As a young man Griotto became an engraver and owned a boutique shop in Turin. He became interested in communism and became a member of the Italian Communist Party and a militant communist agitator. After the Turin massacre in 1922 promogulated by the fascist state of Benito Mussolini, Griotto fearing for his life, took refuge in France in the early 1920s and then settled in Bezons. He became a member of the Confédération générale du travail unitaire trade union while working in the retail manufacturing workshops in the Asnières-sur-Seine area. After World War II started, Griotto joined the French Foreign Legion on 18 October 1939 and left in August 1940, two months after the French Armistice. In the spring of 1941, Griotto decided to resist by joining the National Front. In 1942, he joined the Francs-Tireurs et Partisans becoming a partisan.

==Espionage==
From 1940 (perhaps before the outbreak of World War II) Griotto was an agent who worked for Henry Robinson, a Communist International (Comintern) agent. The first meeting between Trepper and Robinson took place in early September 1941 at the home of Anna Griotto. Both Robinson and later Trepper took advantage of the ability of Griotto to produce fake passports and identity document seals. Later he became Robinson's radio operator and one of his main assistants. Medardo's wife, Anna Griotto, also worked for Robinson. She served as a courier in Robinson's group in France and helped her husband in illegal work.

==Arrest==
Griotto was directly betrayed by Trepper, who gave his address to Karl Giering of the Sonderkommando Rote Kapelle. Giering had Trepper phone Griotto to arrange a meeting for the 21 December 1942, with Robinson at the Palais de Chaillot in Paris, near his home, where he was to collect a message from Trepper. When Robinson approached the meeting he was arrested. Griotto was arrested the next day. Griotto's wife, Anna Griotto was betrayed by Abraham Rajchmann and was arrested in the Cafe de la Paix in Paris on the 12 October 1942 along with Malvina Gruber.
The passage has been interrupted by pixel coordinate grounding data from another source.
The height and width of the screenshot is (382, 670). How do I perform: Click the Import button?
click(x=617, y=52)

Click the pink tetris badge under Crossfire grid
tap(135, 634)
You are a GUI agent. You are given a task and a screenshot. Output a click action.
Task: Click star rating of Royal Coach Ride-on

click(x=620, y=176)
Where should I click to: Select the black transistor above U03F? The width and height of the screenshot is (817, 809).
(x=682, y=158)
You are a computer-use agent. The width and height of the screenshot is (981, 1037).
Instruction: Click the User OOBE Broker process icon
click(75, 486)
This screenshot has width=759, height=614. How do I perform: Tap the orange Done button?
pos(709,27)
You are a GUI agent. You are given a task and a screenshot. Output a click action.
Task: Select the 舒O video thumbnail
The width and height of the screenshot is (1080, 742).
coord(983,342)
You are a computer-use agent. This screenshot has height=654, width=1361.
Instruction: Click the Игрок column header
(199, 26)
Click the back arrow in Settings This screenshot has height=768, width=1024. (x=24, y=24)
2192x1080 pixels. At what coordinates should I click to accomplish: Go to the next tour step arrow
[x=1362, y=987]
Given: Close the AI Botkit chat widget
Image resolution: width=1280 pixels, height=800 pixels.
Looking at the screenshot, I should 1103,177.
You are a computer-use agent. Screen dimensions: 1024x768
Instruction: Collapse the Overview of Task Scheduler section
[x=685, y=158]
Both Griotto and Robinson were taken to Rue des Saussaies. Griotto was interned at Fresnes Prison. On the 11 March 1943, Griotto was tried at 62–64 Rue du Faubourg-Saint-Honoré in Paris by Luftwaffe Judge Manfred Roeder and sentenced to death. 74 members of the Soviet espionage group were tried over several days by Roeder. Griotto and his wife Anna were deported to Germany on a convoy that left from Compiègne on 15 April 1943. Griotto was taken to Plötzensee Prison where he was executed by guillotine on 22 July 1943. Anna was sent to Ravensbruck concentration camp and survived. After the war she cared for children at a nursery run by the Fiat company.